À chaque fait divers sordide, nombreux sont les reportages dans lesquels des riverains abattus dressent un portrait sommaire de leur tueur de voisin, immanquablement décrit comme un homme poli et sans histoires. Plus que le mobile ou le modus operandi, c’est cette façade qui semble fasciner Cristi Puiu, d’où la longueur nécessaire (3 heures) d’un film s’intéressant davantage aux moments de creux, forcément majoritaires, qui jalonnent l’existence de Viorel. Qu’il s’agisse de gérer une fuite d’eau ou de canaliser des déménageurs, chaque élément finit par ressembler à une épreuve insurmontable, une agression extérieure face à laquelle il ne sait plus comment répondre. Au coeur du film, Puiu fait vivre sans gros sabots un contraste saisissant : Viorel n’est jamais aussi calme que lorsqu’il s’apprête à tuer, comme si le silence induit par le meurtre était plus facile à supporter que le bruit des mots. Et s’il lui faut quelques minutes pour retrouver son souffle après avoir commis l’irréparable, c’est parce qu’il est conscient de la gravité de ses actes. Aurora ne s’intéresse pas à la barbarie, pas plus qu’à la folie : sa propension à baigner dans le réel en évitant toute forme de racolage est plus qu’admirable.

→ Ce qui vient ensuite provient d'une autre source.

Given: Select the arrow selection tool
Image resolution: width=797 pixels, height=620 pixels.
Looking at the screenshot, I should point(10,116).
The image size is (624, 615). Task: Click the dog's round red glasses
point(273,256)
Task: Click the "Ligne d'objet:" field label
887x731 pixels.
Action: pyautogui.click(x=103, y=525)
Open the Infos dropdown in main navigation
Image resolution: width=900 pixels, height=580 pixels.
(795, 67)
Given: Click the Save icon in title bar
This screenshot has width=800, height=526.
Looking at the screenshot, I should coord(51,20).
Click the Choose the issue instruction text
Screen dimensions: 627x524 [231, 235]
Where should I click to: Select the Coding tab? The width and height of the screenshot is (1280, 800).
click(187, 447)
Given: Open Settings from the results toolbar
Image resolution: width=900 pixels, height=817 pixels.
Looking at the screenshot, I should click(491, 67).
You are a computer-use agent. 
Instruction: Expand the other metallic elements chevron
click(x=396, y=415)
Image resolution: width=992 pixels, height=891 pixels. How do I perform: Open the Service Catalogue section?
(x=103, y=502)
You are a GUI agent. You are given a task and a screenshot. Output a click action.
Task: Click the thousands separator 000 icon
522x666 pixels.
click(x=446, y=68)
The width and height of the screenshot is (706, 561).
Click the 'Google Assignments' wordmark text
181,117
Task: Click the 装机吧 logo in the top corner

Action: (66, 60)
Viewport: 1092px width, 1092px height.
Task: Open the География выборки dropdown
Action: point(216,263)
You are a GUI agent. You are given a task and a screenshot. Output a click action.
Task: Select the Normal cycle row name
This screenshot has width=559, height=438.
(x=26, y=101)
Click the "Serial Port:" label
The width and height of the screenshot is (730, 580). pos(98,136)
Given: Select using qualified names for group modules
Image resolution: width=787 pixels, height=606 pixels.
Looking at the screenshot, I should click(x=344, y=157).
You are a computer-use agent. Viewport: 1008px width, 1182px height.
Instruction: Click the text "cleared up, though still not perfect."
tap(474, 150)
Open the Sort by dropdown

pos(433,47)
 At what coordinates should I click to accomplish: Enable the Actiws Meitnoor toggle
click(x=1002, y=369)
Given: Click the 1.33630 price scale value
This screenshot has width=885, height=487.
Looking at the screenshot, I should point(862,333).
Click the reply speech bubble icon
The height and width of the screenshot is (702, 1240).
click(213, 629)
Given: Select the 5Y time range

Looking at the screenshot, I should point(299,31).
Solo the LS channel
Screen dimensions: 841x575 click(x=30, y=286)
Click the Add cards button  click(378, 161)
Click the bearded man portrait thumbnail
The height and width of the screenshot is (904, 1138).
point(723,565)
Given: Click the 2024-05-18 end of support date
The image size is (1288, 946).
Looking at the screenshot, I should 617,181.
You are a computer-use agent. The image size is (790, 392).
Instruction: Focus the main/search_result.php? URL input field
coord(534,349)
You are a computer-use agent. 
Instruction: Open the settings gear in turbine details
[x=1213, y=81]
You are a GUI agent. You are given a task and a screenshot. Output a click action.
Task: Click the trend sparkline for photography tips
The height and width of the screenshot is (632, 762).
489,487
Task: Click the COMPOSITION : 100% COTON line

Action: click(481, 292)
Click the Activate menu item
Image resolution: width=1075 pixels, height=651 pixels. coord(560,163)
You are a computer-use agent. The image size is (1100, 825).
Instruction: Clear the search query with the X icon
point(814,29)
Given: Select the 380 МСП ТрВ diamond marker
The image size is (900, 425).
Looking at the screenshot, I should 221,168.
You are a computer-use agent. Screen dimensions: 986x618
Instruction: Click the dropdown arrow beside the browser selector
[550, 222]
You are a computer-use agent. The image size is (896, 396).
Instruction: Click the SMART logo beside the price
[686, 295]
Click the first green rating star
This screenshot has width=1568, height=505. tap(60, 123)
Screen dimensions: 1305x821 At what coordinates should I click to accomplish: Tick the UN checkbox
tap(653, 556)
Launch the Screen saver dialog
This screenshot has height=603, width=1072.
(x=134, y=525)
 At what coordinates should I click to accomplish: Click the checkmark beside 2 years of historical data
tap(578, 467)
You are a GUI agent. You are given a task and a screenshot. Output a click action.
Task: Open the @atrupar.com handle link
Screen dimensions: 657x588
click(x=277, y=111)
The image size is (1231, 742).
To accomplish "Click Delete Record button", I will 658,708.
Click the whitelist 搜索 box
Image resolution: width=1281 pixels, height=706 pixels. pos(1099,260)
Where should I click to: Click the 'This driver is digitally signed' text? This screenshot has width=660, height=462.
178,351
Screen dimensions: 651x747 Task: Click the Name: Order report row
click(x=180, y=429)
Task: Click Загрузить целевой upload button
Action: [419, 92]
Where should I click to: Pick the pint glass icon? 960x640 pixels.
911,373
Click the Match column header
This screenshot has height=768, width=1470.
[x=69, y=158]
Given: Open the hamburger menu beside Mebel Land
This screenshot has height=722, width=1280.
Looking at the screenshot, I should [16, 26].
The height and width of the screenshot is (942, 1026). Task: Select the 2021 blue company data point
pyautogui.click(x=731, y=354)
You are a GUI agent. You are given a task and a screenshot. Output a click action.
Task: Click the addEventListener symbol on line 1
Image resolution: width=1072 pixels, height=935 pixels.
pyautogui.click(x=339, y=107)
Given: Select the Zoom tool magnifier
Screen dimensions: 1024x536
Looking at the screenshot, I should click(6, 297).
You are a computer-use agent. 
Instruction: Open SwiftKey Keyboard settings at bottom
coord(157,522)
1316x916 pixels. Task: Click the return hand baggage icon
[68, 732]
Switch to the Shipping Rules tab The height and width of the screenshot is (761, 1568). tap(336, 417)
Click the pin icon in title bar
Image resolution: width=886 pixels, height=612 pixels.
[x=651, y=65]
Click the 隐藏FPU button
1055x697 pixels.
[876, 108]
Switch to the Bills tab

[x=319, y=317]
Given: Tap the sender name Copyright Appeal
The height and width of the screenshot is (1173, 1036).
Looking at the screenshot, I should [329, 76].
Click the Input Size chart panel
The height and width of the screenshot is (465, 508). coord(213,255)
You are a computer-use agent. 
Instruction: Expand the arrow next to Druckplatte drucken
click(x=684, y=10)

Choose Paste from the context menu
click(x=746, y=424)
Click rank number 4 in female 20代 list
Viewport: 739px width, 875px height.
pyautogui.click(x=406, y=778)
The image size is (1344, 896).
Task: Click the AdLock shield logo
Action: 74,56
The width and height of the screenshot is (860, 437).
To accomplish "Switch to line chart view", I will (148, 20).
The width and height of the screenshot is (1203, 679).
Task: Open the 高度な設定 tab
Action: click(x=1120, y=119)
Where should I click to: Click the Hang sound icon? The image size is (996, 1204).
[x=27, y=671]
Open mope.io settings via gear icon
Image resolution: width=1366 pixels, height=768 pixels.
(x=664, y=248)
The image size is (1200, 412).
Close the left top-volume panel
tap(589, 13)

Avant même que le personnage n’entame son parcours meurtrier, il semble déjà sorti d’une société dont il refuse désormais les conventions et les usages. Muet la plupart du temps, Viorel lâche parfois les vannes au gré d’interventions agressives, appuyées par un regard noir et pénétrant qui dit sa lassitude et sa détermination. Face à un collègue qui lui doit de l’argent ou à des vendeuses qui lui mentent, il refuse de courber l’échine et de se complaire dans un savoir-vivre qui ne lui apporte plus rien. Il avance tête baissée, semant l’incrédulité et la tension autour de lui. Cette auto-marginalisation serait-elle la pire des armes ? Quasiment, précise Puiu, qui rejette tout autant la paranoïa comme la polémique. Ce cinéma roumain, qui dissèque sans écraser, est sans doute l’un des plus fascinants de notre temps. Quelque part entre La mort de Dante Lazarescu et l’incroyable Policier, adjectif de Corneliu Porumboiu se dessine un véritable courant, dont l’un des principaux moteurs semble être une incompréhension coite à l’égard de cette société qui tourne à vide. Aurora est à coup sûr l’un des représentants les plus saisissants de cette vague de films aussi longs que bons.

 

AURORA (Aurora, Roumanie, 2010), un film de Cristi Puiu, avec Cristi Puiu, Clara Voda, Valeria Seciu. Durée : 181 min. Sortie en France le 21 mars 2012.